### WHAT IS ASKED:
Please rewrite all of the data below as a two-column CSV with the headers "prompt" and "location". Each row should hold one text and its answer, with each value in its own quoted field and any line breaks replaced by spaces.
DATASET ENTRIES start
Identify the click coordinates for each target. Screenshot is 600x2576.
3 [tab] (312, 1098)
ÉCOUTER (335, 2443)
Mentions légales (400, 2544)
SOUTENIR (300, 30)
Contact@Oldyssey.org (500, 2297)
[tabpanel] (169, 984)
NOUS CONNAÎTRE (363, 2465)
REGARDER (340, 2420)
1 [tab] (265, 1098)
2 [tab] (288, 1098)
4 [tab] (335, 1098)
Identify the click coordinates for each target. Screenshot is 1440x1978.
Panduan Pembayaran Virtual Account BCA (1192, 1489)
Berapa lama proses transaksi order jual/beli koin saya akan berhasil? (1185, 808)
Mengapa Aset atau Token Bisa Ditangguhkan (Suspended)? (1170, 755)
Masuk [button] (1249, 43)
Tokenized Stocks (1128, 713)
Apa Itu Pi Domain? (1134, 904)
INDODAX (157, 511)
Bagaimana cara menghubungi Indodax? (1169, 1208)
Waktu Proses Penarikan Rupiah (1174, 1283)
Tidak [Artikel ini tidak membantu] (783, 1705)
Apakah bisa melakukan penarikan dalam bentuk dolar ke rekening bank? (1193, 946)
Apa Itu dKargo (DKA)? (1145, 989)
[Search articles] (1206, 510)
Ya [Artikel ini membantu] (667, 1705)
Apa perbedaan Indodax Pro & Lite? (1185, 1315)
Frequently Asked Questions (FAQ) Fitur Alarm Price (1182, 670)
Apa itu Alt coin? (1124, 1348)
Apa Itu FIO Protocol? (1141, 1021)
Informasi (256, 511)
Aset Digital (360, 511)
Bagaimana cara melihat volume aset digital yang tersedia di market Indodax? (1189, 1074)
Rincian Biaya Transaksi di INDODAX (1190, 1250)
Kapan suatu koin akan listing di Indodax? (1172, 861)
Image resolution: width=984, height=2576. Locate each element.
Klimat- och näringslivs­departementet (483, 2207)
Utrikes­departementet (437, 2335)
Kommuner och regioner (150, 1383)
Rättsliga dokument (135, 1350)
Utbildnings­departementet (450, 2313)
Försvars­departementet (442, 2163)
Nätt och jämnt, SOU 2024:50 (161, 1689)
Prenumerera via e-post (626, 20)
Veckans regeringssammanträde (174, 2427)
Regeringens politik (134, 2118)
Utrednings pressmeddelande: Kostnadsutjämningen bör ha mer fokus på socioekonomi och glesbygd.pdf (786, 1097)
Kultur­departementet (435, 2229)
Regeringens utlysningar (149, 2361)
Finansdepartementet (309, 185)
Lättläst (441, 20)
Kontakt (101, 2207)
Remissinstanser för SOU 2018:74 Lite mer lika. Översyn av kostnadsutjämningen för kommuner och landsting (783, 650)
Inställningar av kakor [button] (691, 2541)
DATASET ENTRIES end
### THE RESULT:
prompt,location
"Identify the click coordinates for each target. Screenshot is 600x2576. 3 [tab]","(312, 1098)"
"ÉCOUTER","(335, 2443)"
"Mentions légales","(400, 2544)"
"SOUTENIR","(300, 30)"
"Contact@Oldyssey.org","(500, 2297)"
"[tabpanel]","(169, 984)"
"NOUS CONNAÎTRE","(363, 2465)"
"REGARDER","(340, 2420)"
"1 [tab]","(265, 1098)"
"2 [tab]","(288, 1098)"
"4 [tab]","(335, 1098)"
"Identify the click coordinates for each target. Screenshot is 1440x1978. Panduan Pembayaran Virtual Account BCA","(1192, 1489)"
"Berapa lama proses transaksi order jual/beli koin saya akan berhasil?","(1185, 808)"
"Mengapa Aset atau Token Bisa Ditangguhkan (Suspended)?","(1170, 755)"
"Masuk [button]","(1249, 43)"
"Tokenized Stocks","(1128, 713)"
"Apa Itu Pi Domain?","(1134, 904)"
"INDODAX","(157, 511)"
"Bagaimana cara menghubungi Indodax?","(1169, 1208)"
"Waktu Proses Penarikan Rupiah","(1174, 1283)"
"Tidak [Artikel ini tidak membantu]","(783, 1705)"
"Apakah bisa melakukan penarikan dalam bentuk dolar ke rekening bank?","(1193, 946)"
"Apa Itu dKargo (DKA)?","(1145, 989)"
"[Search articles]","(1206, 510)"
"Ya [Artikel ini membantu]","(667, 1705)"
"Apa perbedaan Indodax Pro & Lite?","(1185, 1315)"
"Frequently Asked Questions (FAQ) Fitur Alarm Price","(1182, 670)"
"Apa itu Alt coin?","(1124, 1348)"
"Apa Itu FIO Protocol?","(1141, 1021)"
"Informasi","(256, 511)"
"Aset Digital","(360, 511)"
"Bagaimana cara melihat volume aset digital yang tersedia di market Indodax?","(1189, 1074)"
"Rincian Biaya Transaksi di INDODAX","(1190, 1250)"
"Kapan suatu koin akan listing di Indodax?","(1172, 861)"
"Image resolution: width=984, height=2576. Locate each element. Klimat- och näringslivs­departementet","(483, 2207)"
"Utrikes­departementet","(437, 2335)"
"Kommuner och regioner","(150, 1383)"
"Rättsliga dokument","(135, 1350)"
"Utbildnings­departementet","(450, 2313)"
"Försvars­departementet","(442, 2163)"
"Nätt och jämnt, SOU 2024:50","(161, 1689)"
"Prenumerera via e-post","(626, 20)"
"Veckans regeringssammanträde","(174, 2427)"
"Regeringens politik","(134, 2118)"
"Utrednings pressmeddelande: Kostnadsutjämningen bör ha mer fokus på socioekonomi och glesbygd.pdf","(786, 1097)"
"Kultur­departementet","(435, 2229)"
"Regeringens utlysningar","(149, 2361)"
"Finansdepartementet","(309, 185)"
"Lättläst","(441, 20)"
"Kontakt","(101, 2207)"
"Remissinstanser för SOU 2018:74 Lite mer lika. Översyn av kostnadsutjämningen för kommuner och landsting","(783, 650)"
"Inställningar av kakor [button]","(691, 2541)"